Game Design Vol. 1 - Mario


If you look at the visuals from 1998’s Tomb Raider III to 20  years later the difference in visuals is phenomenal, but if you look at a Mario game from 10 years ago the difference in visual fidelity is actually fairly small. So while Sony and Microsoft are pushing consumers towards all the pixels your eyes can handle, how are Nintendo and Mario still selling well?



After completing Sonic Mania recently and revisiting Super Mario 3D Land on the 3DS, I decided to dive in to what makes Mario platforming so good.


Constant Player Success
One of Mario’s greatest strengths is  giving the player the feeling of constant success and it’s ability to pretty much never be frustrating. It never feels like a level design tricks you, or screws you over as a player.

There is an audio and visual reward given to the player for every enemy killed. Time rewards, coins, pop up coin time trials, secret boxes, music notes, star coins, Toads throwing  special items, there is just a constant chance to gain a reward and give the players brain a constant hit of Dopamine.



There are half a dozen varied ways the player can gain an extra life during a level as well. This generous life giving opportunities also reduces further any feeling of frustration when failing, as the consequences of failure are minor.
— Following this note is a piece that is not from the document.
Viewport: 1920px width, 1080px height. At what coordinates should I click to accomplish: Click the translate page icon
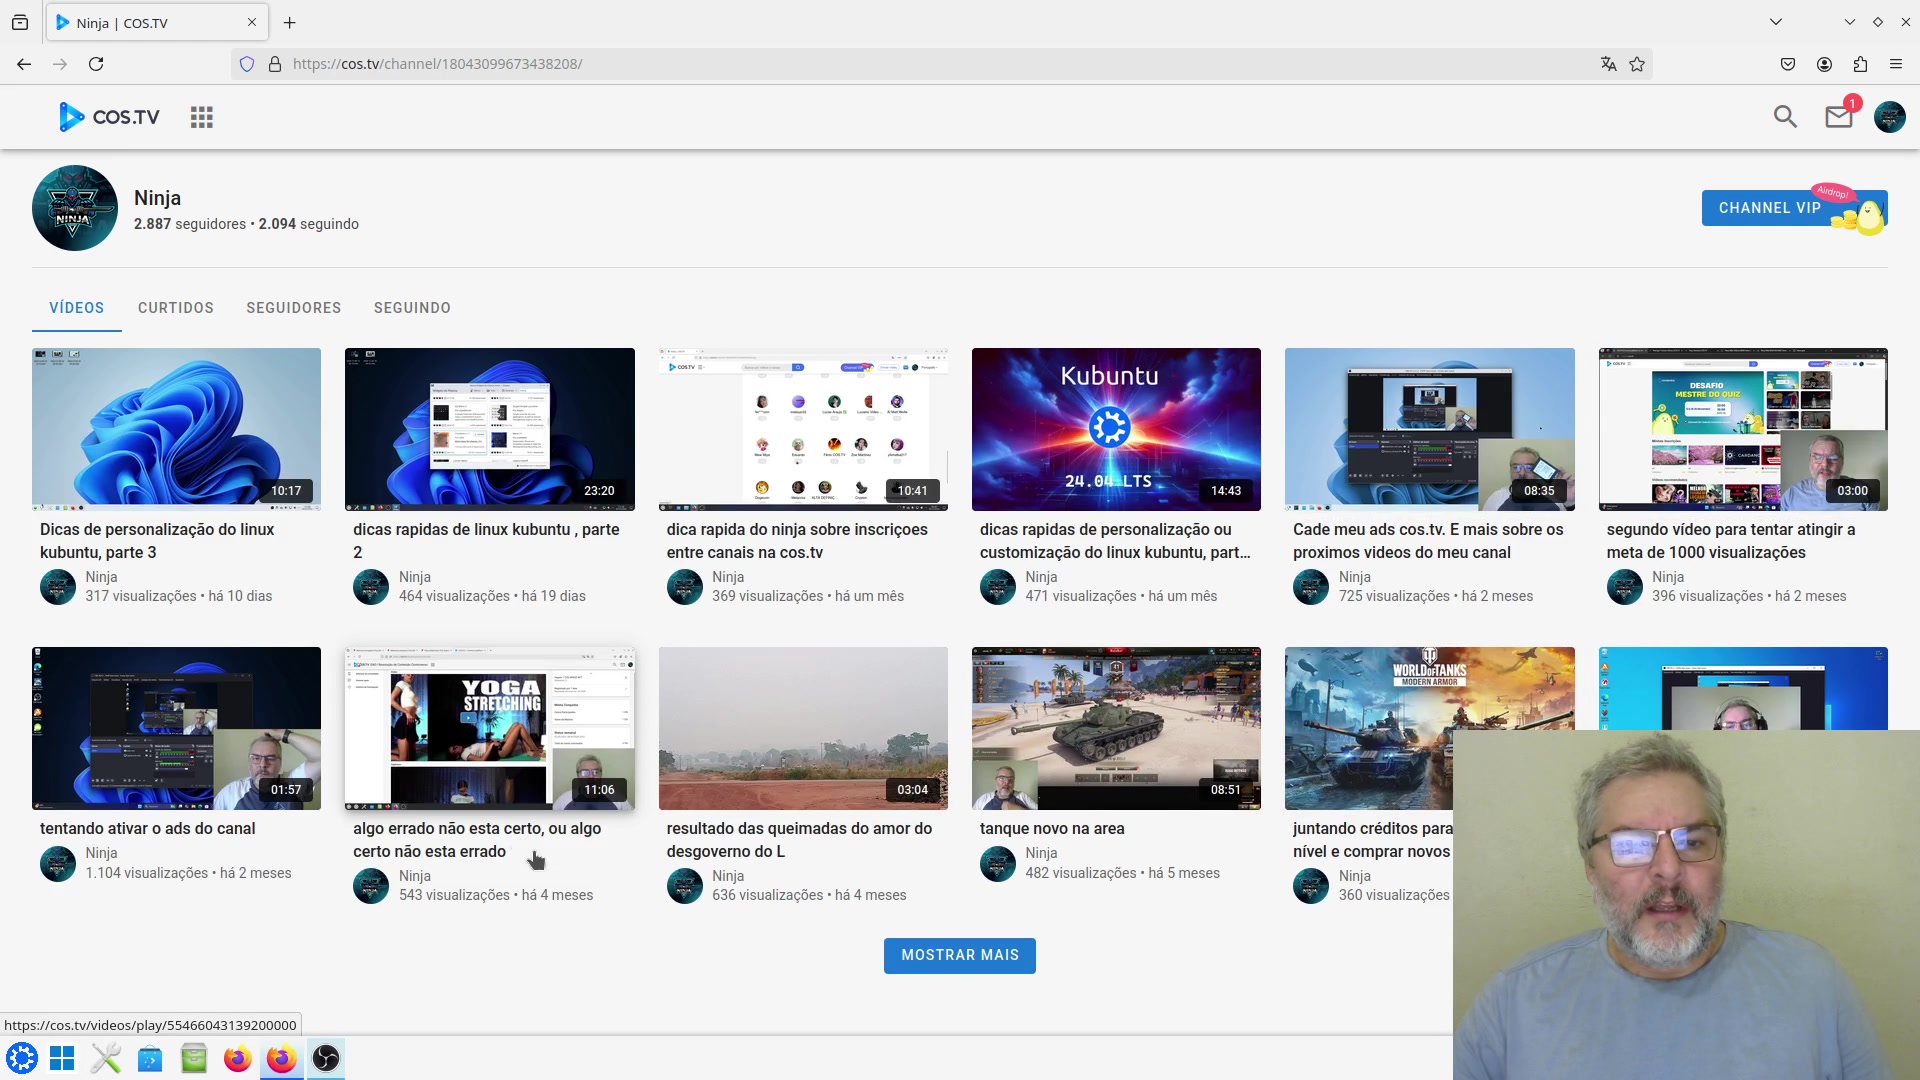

Here is an  example below of this not working well in Sonic Mania, it has far too many surprise and unforeseen failure states that are often not avoidable. This highlights Sonic Mania’s design not achieving what I highlighted Mario does so well.


The above problem could of been resolved if the tubes were spaced further apart so the players rebound position does not unexpectedly get them killed after attacking the objective as designed, the middle tube could of been removed, or the timings reworked. I have had more unexpected deaths like this in Sonic Mania than I can count, and this really hurts the overall experience. I guess this is a good example of the opposite of constant player success.
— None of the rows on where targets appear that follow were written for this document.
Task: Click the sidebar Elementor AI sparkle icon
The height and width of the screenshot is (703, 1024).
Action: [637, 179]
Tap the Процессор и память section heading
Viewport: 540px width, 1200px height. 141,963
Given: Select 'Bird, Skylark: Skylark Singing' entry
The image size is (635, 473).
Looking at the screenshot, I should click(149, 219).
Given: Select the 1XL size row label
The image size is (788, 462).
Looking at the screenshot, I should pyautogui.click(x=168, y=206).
Sometimes Mario sets you up for a soft fail but it’s deliberately done so you learn a game mechanic used in more challenging situations coming up later in the level, like the red and blue switch jump platforms above, the player is encouraged to fail in a safe environment as a learning tool.




Adaptive difficulty
If you fail a few times you will get a box which helps you complete the level more easily. If you keep failing, rather than having the player never be able to progress further or get so frustrated they don’t want to play the game any more, the game allows you the option to fly to the end of the level. Although that last option is a bit extreme for most games I think more games could make use of smarter, adaptive difficulty even if it is subtle and not player facing like the system in Resident Evil 4, where if you fail a few times it will slightly scale back the number of enemies.


Replay value
Both games offer solid replay value, but in different ways. Mario draws you back in with the goal of finding all 3 gold star coins. With Sonic there is nothing to achieve by replaying the level, but the levels have so many alternate paths you could play a level 3 times and have 3 different experiences,whereas with a Mario level, the route is far more linear, so offers less new experiences upon replay.


How Mario beats Sonic for second to second gameplay
A let down in the Sonic gameplay design is the score at the end of level means very little to me, especially on a boss stage where 90% of the time you will finish with a single digit amount of rings. Collecting 2 of 3 star coins in Mario feels more of an accomplishment.

A poor design decision is letting the  player get to a state where they reach the final boss part of the level but with not much time left and die mid boss fight, triggering a "time over" failure state.  They could of solved this by freezing the clock when you reach the boss. It is just unnecessary player punishment.



Sonic is based around going fast, but the design is it’s own worst enemy as it is the going fast that often leads to frustrating gameplay with almost zero seconds to react to a danger that can cost you 122 gold rings, and your life... punishing. 


The slower pace of Mario allows the player to examine the path and then formulate a plan of how to best beat that section of the level. The slower speed allows more technical, skillful, varied and less random frustrating gameplay.

For all the positives, one thing that Mario sacrifices over Sonic would be a sense of Adrenaline, with not much pressure and not much to lose you will never get this high adrenaline feeling from the player. 

Although I point out some negatives in Sonic Mania here I am a big Sonic fan and I thought the teams did a good job rebooting the first game I ever loved. When the gameplay flows it really is great. However Mario's overall gameplay design reins supreme in this developers opinion.